Estos eran sus últimos minutos como estudiante del instituto, en cuanto el director lo llamase lo expulsaría, eso era un hecho. Y en cuanto estuviese en casa sus padres lo castigarían de por vida, solo saldría de su casa con los pies por delante. Se tapó los ojos con las manos y soltó un gran suspiro.
—¿Qué diablos hiciste? —José se sobresaltó y se puso en pie automáticamente. Su padre se encontraba frente a él con una mirada asesina, él solo pudo bajar la mirada. Momento que aprovechó su padre para darle una fuerte colleja.
—Pero si aún no sabes qué hice. —Se quejó acariciándose el cuello.
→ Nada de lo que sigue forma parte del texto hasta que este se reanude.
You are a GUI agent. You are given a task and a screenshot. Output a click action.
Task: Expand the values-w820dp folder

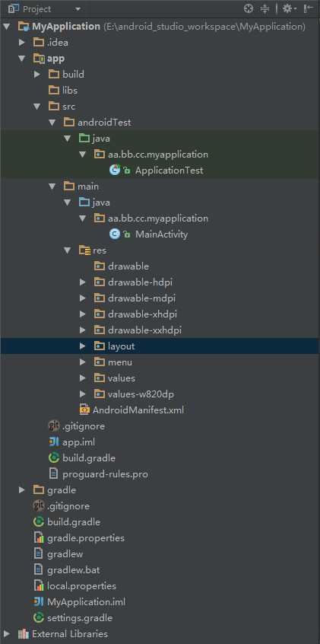[x=82, y=394]
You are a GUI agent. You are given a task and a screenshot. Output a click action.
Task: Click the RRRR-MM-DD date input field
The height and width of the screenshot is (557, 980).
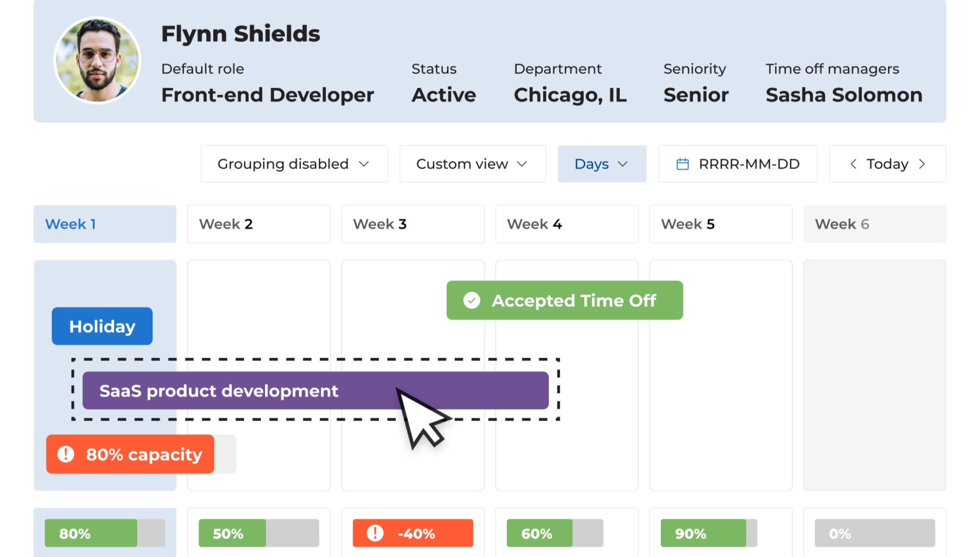click(749, 164)
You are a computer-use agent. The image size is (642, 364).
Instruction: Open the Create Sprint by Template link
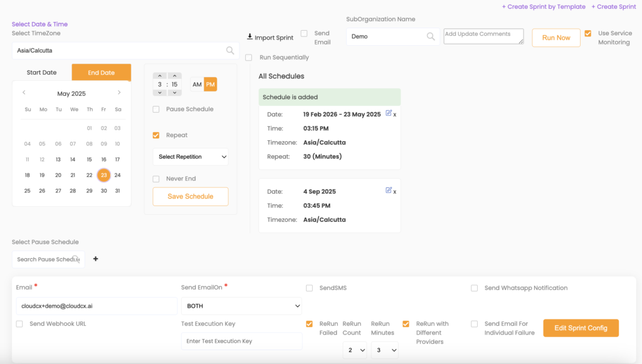click(x=542, y=7)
—Que te llame el director del instituto diciendo que te presentes aquí ipso facto, no es una buena señal. Y da gracias que era yo el que estaba en casa y no tu madre —comentó su padre fulminándolo con la mirada. En cierto modo sabía que su padre tenía razón, nada más de pensar que pudiese haber ido su madre se le ponía la piel de gallina—. Entonces, ¿qué hiciste?
—Pues…
—El director os espera —informó la secretaria señalando la dirección del despacho, solo había que caminar por un pasillo hasta una puerta y ni siquiera era demasiado largo. Recibió otra colleja por parte de su padre antes de empujarlo y hacerlo caminar en dirección al despacho.
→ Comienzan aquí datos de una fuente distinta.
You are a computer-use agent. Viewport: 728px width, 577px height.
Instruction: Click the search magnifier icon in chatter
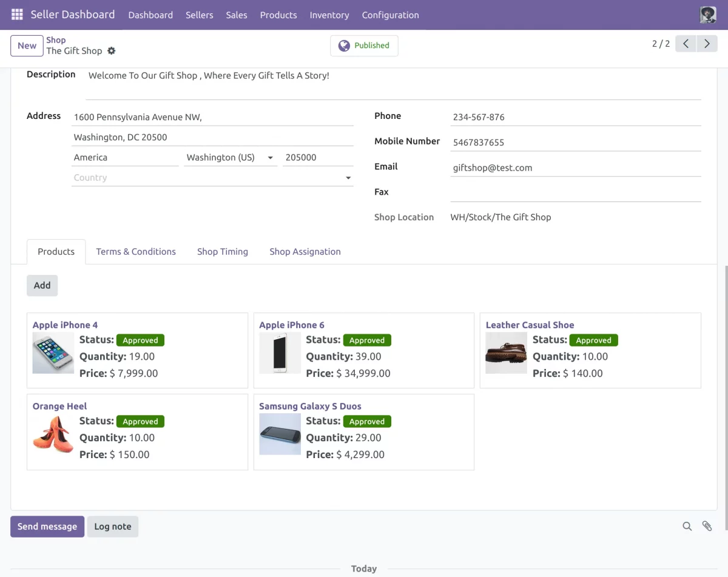[687, 527]
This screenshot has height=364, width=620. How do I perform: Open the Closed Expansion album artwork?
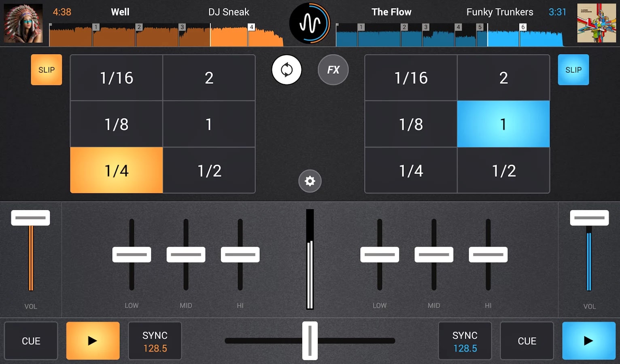596,23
Tocó la puerta, y al escuchar «pase» entraron. Dentro lo esperaba un hombre de unos cuarenta años, pelo negro azabache y unas grandes gafas que le ocupaban casi toda la cara. Era bastante corpulento y muy alto, esto pudo comprobarlo cuando se puso en pie para darle la mano a su padre. El director volvió a sentarse, se quitó las gigantescas gafas y se masajeo la sien, acto seguido volvió a ponerse las gafas.
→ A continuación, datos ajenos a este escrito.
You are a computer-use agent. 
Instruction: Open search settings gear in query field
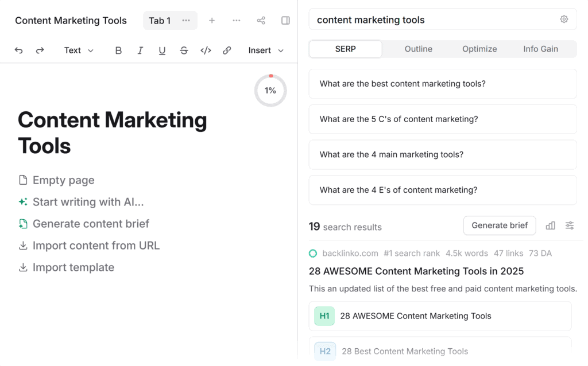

—He estado mirando tus notas hasta ahora, eres un buen estudiante. —El director apartó la mirada de los folios que tenía delante y lo miró directamente; tenía los ojos oscuros, casi negros. No sabía por qué, pero ese hombre le recordaba a alguien—. Así que dime, ¿qué te ha motivado para correr desnudo por mi instituto?
—¡¿Que has qué?! —gritó su padre mirándolo sorprendido.
—Bueno… es una larga historia —se defendió evitando la dura mirada de su padre.
—Tenemos toda la mañana. —El director se acomodó sobre su sillón y le indicó que podía comenzar, su padre giró su silla para mirarlo por lo que se aclaró la garganta y comenzó.
Un nuevo comienzo
La alarma del móvil lo despertó. Se giró hacia la mesa de noche, cogió el móvil y apagó la alarma; se dio la vuelta y metió la cabeza bajo la almohada. Su primer día de clase en un nuevo instituto, lo que implicaba gente nueva y profesores nuevos. Odiaba la idea de tener que volver a empezar de nuevo con su vida estudiantil, con la vida tan maravillosa que había llevado hasta ahora en su viejo instituto.
¡Estúpido director! Tuvo que robar todos los fondos y huir del país, dejando al instituto en bancarrota. Así que él, y todos los demás estudiantes, tuvieron que ser reubicados en los diferentes institutos y colegios de la ciudad; aunque por suerte, sus dos mejores amigos habían sido admitidos en el Instituto Góngora, al igual que él. Góngora era un instituto público bastante popular por los numerosos alborotos y peleas que ahí se producían; de hecho, había una unidad de antidisturbios de forma habitual en la entrada del instituto para evitar conflictos mayores.
José sacó la cabeza de debajo de la almohada y comenzó a estirarse sin levantarse de la cama, se tumbó bocarriba y miró hacia el techo. Había pedido ir a otro instituto, pero sus padres se negaron en rotundo ya que Góngora era el centro más cercano; además, según su madre, solo tenía que ir allí un año y con sus dos mejores amigos, así que no tenía derecho a protestar. Su madre, siempre tan agradable y comprensiva.
Alargó la mano y cogió el móvil para ver la hora.
—Genial —murmuró para sí mismo.
Era el primer día de clase y llegaría tarde si no cogía el autobús que salía en diez minutos. Con pocas ganas salió de la cama, se vistió, comió y se preparó a la velocidad de la luz.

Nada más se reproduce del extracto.